Olaf Scholz: Letzteres hat in Saarbrücken nur wenig eine Rolle gespielt. Es ging vor allem um die Frage, was zu tun ist, damit das Leben in unserem Land besser wird. So haben wir über die Zukunft Europas diskutiert. Auf einem Planeten, der bald zehn Milliarden Einwohner hat, können wir nur in einem vereinten und starken Europa relevant bleiben. Es geht auch um die Frage, was die neuen sozialstaatlichen Herausforderungen sind in einer Welt, die sich rasant verändert. Muss jemand nicht mit 40 oder 50 Jahren in der Lage sein können, einen neuen Beruf zu lernen, wenn das, was er bisher gemacht hat, ihm nicht mehr genügend Einkommen ermöglicht? Wir hatten in Saarbrücken eine gute Diskussion, bei der man gemerkt hat, dass uns viel mehr vereint, als uns nachgesagt wird.

Handelsblatt: Bei den Landtagswahlen in Brandenburg und Sachsenwurde die AfD als zweitstärkste Partei zementiert. Was geht Ihnen da durch den Kopf und was müssen die anderen Parteien tun?

Olaf Scholz: Was in Deutschland gerade passiert, gibt es in anderen Ländern Europas längst. Auch Dänemark, Norwegen oder Schweden haben rechtspopulistische Parteien, und von außen fragt man sich: Was haben diese Länder eigentlich für Probleme? Wir nehmen eine Verunsicherung wahr, die dazu führt, dass sich mancher an den falschen Dingen festhält: am Ressentiment, an Fortschrittsfeindlichkeit, am Nationalismus.
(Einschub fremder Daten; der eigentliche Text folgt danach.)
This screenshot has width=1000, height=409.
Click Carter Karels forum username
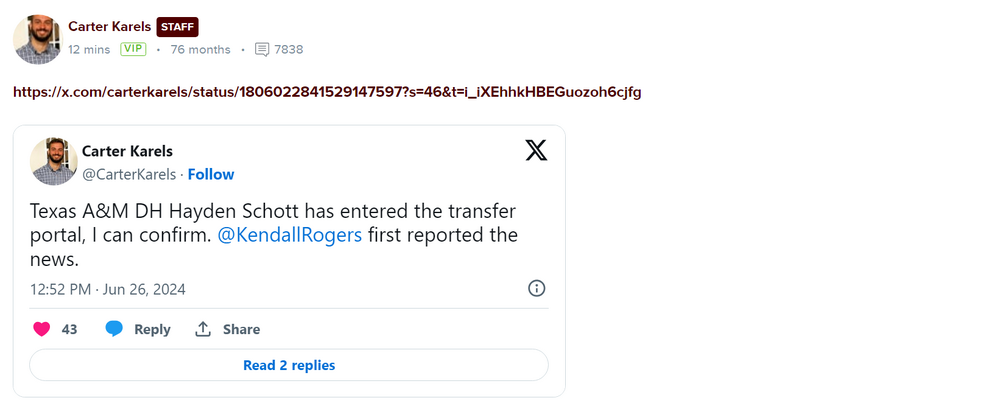(109, 27)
Die Alternative dazu ist eine weltoffene Gesellschaft, die europafreundlich eingestellt ist und offen für technischen Fortschritt. Das funktioniert aber nur, wenn sich alle sicher sein können, dass es für sie persönlich am Ende auch gut ausgeht. Ohne Solidarität und einen verlässlichen Sozialstaat kann so eine Gesellschaft nicht funktionieren. Das ist die Antwort, die wir in den veränderten Zeiten des 21. Jahrhunderts geben müssen. Und der Blick in die anderen Länder zeigt, dass das gar nicht so einfach ist.

Handelsblatt: Kommen wir zum Schluss noch mal zurück in die Finanzwelt: Christine Lagarde hat sich gerade als designierte EZB-Präsidentin dem Europaparlament vorgestellt. Haben wir aus Ihrer Sicht die richtige Dame an der Spitze der EZB?

Olaf Scholz: Unbedingt, ich kenne Christine Lagarde sehr gut und schätze sie. Sie hat als Chefin des Internationalen Währungsfonds einen sehr guten Job gemacht und bringt alle Fähigkeiten mit, die man braucht, um diese schwierigen Aufgaben zu bewältigen. Die EZB ist eine der wichtigsten Zentralbanken der Welt. Es wird auf sie geguckt, wenn die Zeiten einmal schwierig werden, und deshalb muss sie eine exzellente Chefin haben. Und Christine Lagarde wird eine exzellente Chefin sein.

Handelsblatt: Herr Scholz, vielen Dank für das Gespräch.